My application is using a scoped session and the declarative style of SQLALchemy. It's a web-app and a lot of the DB insertions are executed by Celery, a task scheduler.

Typically, when deciding to insert an object, my code might do something along the following lines:

from schema import Session
from schema.models import Bike

pk = 123 # primary key
bike = Session.query(Bike).filter_by(bike_id=pk).first()
if not bike: # no bike in DB
    new_bike = Bike(pk, "shiny", "bike")
    Session.add(new_bike)
    Session.commit()

The issue here is that because a lot of this is done by asynchronous workers, it's possible for one working to be halfway though inserting a Bike with id=123, while another one is checking for its existence. In this case the second worker will try and insert a row with the same primary key, and SQLAlchemy will raise an IntegrityError.

I can't for the life of me find a nice way to deal with this issue apart from swapping out Session.commit() for:

'''schema/__init__.py'''
from sqlalchemy.orm import scoped_session, sessionmaker
Session = scoped_session(sessionmaker())

def commit(ignore=False):
    try:
        Session.commit()
    except IntegrityError as e:
        reason = e.message
        logger.warning(reason)

        if not ignore:
            raise e

        if "Duplicate entry" in reason:
            logger.info("%s already in table." % e.params[0])
            Session.rollback()

And then everywhere I have Session.commit I now have schema.commit(ignore=True) where I don't mind that the row is not inserted again.

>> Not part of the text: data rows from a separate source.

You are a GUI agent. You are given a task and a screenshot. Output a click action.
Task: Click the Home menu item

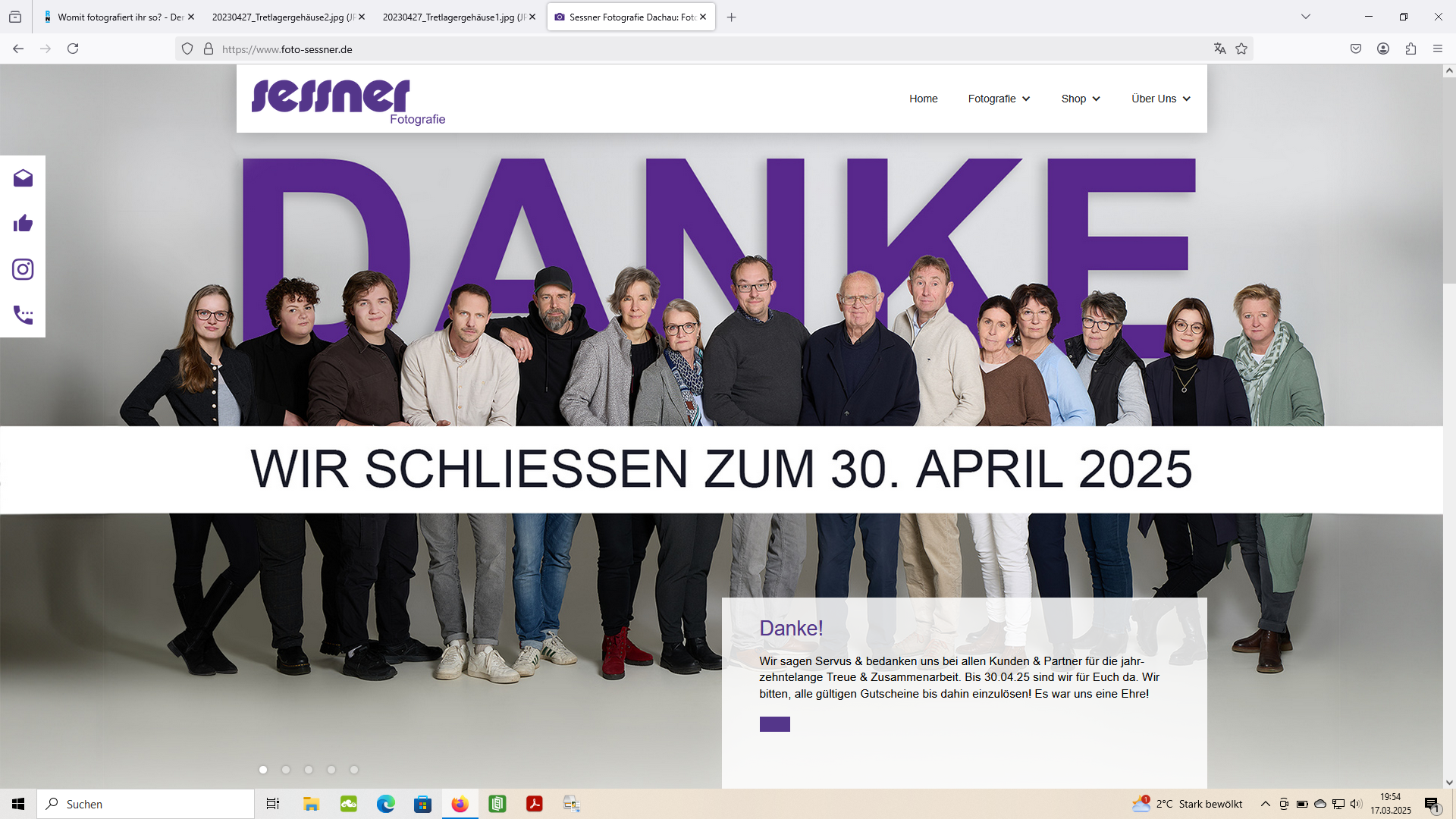[x=924, y=99]
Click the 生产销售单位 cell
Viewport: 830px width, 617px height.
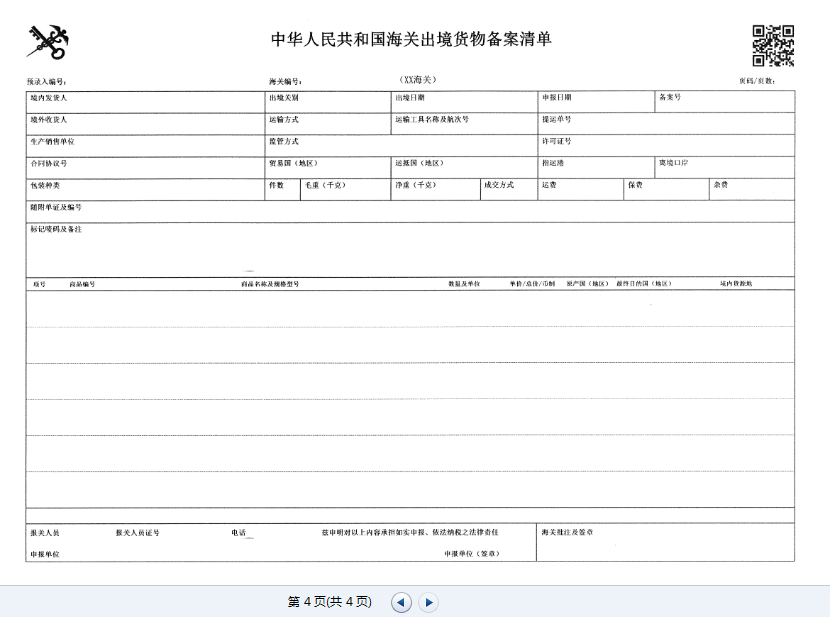click(x=145, y=146)
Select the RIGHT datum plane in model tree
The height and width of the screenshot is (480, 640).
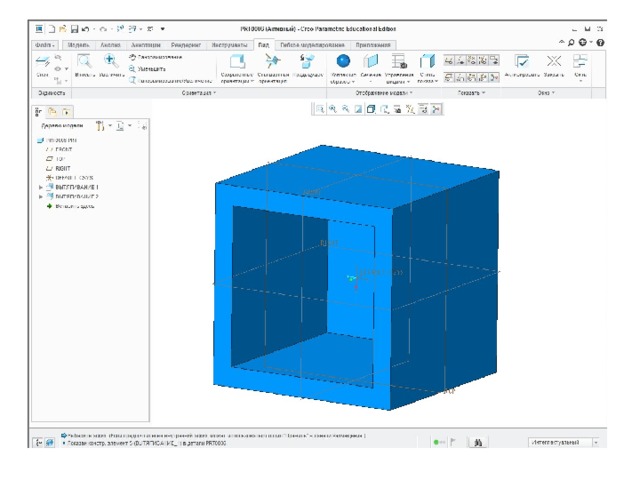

To me this seems very brittle because of the string checking. Just as an FYI, when an IntegrityError is raised it looks like this:

(IntegrityError) (1062, "Duplicate entry '123' for key 'PRIMARY'")

So of course is the primary key I was inserting was something like Duplicate entry is a cool thing then I suppose I could miss IntegrityError's which weren't actually because of duplicate primary keys.

Are there any better approaches, which maintain the clean SQLAlchemy approach I'm using (as opposed to starting to write out statements in strings etc. . .)

Db is MySQL (though for unit testing I like to use SQLite, and wouldn't want to hinder that ability with any new approaches).

Cheers!

Answer

sirdodger picture sirdodger · Jul 23, 2012

If you use session.merge(bike) instead of session.add(bike), then you will not generate primary key errors. The bike will be retrieved and updated or created as needed.